Les forces de sécurité alignent 125.000 pasdarans, 755.000 militaires d’active et paramilitaires et 600.000 miliciens basidjis disponible immédiatement et plusieurs millions de réservistes.
La pierre angulaire du régime est constituée par le Corps des gardiens de la révolution islamique (CGRI) – les pasdarans – qui sont dévoués au régime des ayatollahs – mais ces derniers dépendent aussi des pasdarans -. En effet, ce sont eux qui sont aux manettes du complexe militaro-industriel et nucléaire, qui gèrent les missiles et des forces spéciales et qui ont infiltré toutes les strates du régime. Il convient de rajouter qu’ils tiennent l’économie en dehors de celle gérée par le bazar qui a en charge la vie courante : nourriture, habillement, bien de consommation, etc.
À l’intérieur, les milices bassidjis épaulent la police et les forces intérieures pour encadrer les populations.
Le recours par Téhéran à des milices chiites étrangères renforce son appareil répressif.
Le régime a déployé sur le terrain plus de 800 combattants issus du Hezbollah libanais et de groupes irakiens, notamment Kataib Hezbollah, Harakat al-Nujaba et Sayyid al-Shuhada, tous désignés par les États-Unis comme organisations terroristes étrangères.

Les derniers évènements.

Le 28 décembre des manifestations ont débuté à Téhéran en réaction à l’inflation galopante et à la forte dépréciation du rial face au dollar qui a considérablement fait augmenter le coût de la vie. Mais ces manifestations ont rapidement évolué en une contestation du régime en particulier par la jeunesse privilégiée dans grandes villes avant de s’étendre à l’ensemble du pays. Dans certaines parties du pays, les minorités agissantes souhaitant leur autonomie ont rejoint la révolte.

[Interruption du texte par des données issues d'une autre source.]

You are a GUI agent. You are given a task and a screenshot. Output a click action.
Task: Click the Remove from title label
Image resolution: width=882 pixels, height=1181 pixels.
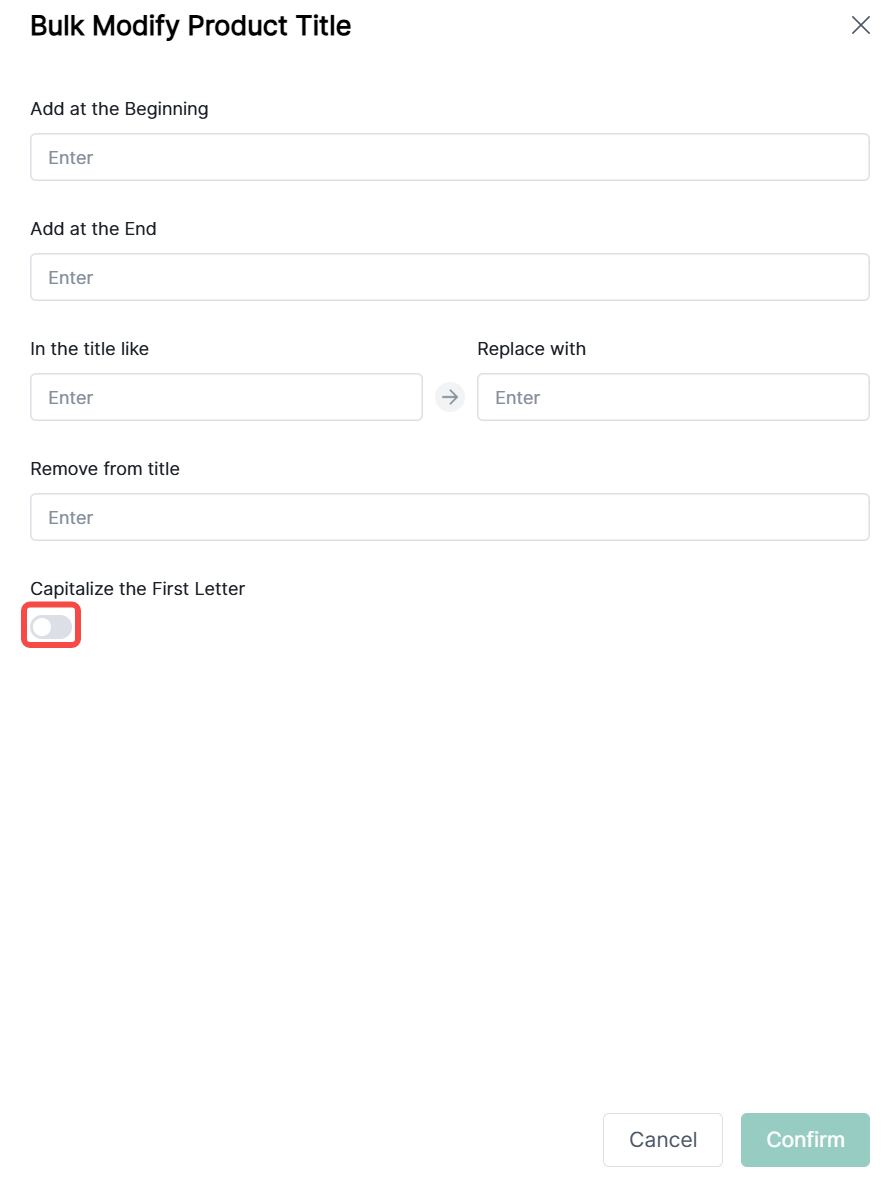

Un tournant dans la vague de protestations a eu lieu le 8 janvier lorsque le prince héritier Reza Pahlavi, fils du shah déchu après la révolution islamique de 1979, a appelé les Iraniens à manifester. Des foules sans précédent ont défilé dans les villes du pays lors d’un soulèvement d’une telle ampleur que les autorités ont coupé l’accès à Internet cette nuit-là.
La panne de courant persiste toujours accompagnée de coupures d’électricité et de perturbations du service téléphonique fixe.

Le 9 janvier, l’Organisation du renseignement du CGRI a publié un communiqué reprenant le schéma habituel du régime, présentant les troubles comme un « complot américano-israélien » et qualifiant les manifestants iraniens de « terroristes. »
Il est vrai que l’État hébreu est en guerre secrète – puis ouverte – avec le régime des mollahs depuis des décennies(1).

Au bout de quatre semaines, plus de 600 lieux de rassemblement ont été recensés dans environ 190 villes réparties dans les 31 provinces, ce qui en fait le mouvement anti-régime le plus durable et le plus étendu géographiquement de l’histoire de la République islamique.
Face à l’incapacité des autorités à dissuader efficacement les manifestants ou à contenir le mouvement, une crainte de défections au sein des forces armées est apparue mais, historiquement le régime s’est toujours méfié des « militaires » héritier du Shah. Durant la révolution, tous les officiers de haut rang ont été neutralisés et remplacés par des fidèles. Aujourd’hui, l’état-major est constitué d’officiers issus des pasdarans qui ont été détachés.

Les estimations des pertes varient considérablement et les coupures d’internet rendent difficile l’établissement de chiffres précis sur les victimes, mais les évaluations actuelles indiquent que plusieurs milliers de manifestants et plus de cent membres des forces de sécurité ont été tués.
L’appareil sécuritaire de la République islamique n’en est pas à son premier recours à la répression violente. Lors des vagues de protestations de 2009, 2019 et 2022, les forces de sécurité ont tué environ 1.500 Iraniens en quelques jours sans compter les centaines de morts lors d’autres cycles de protestation et les plus de 20.000 arrestations effectuées après les douze jours de guerre contre Israël et les États-Unis du 13 au 24 juin 2025.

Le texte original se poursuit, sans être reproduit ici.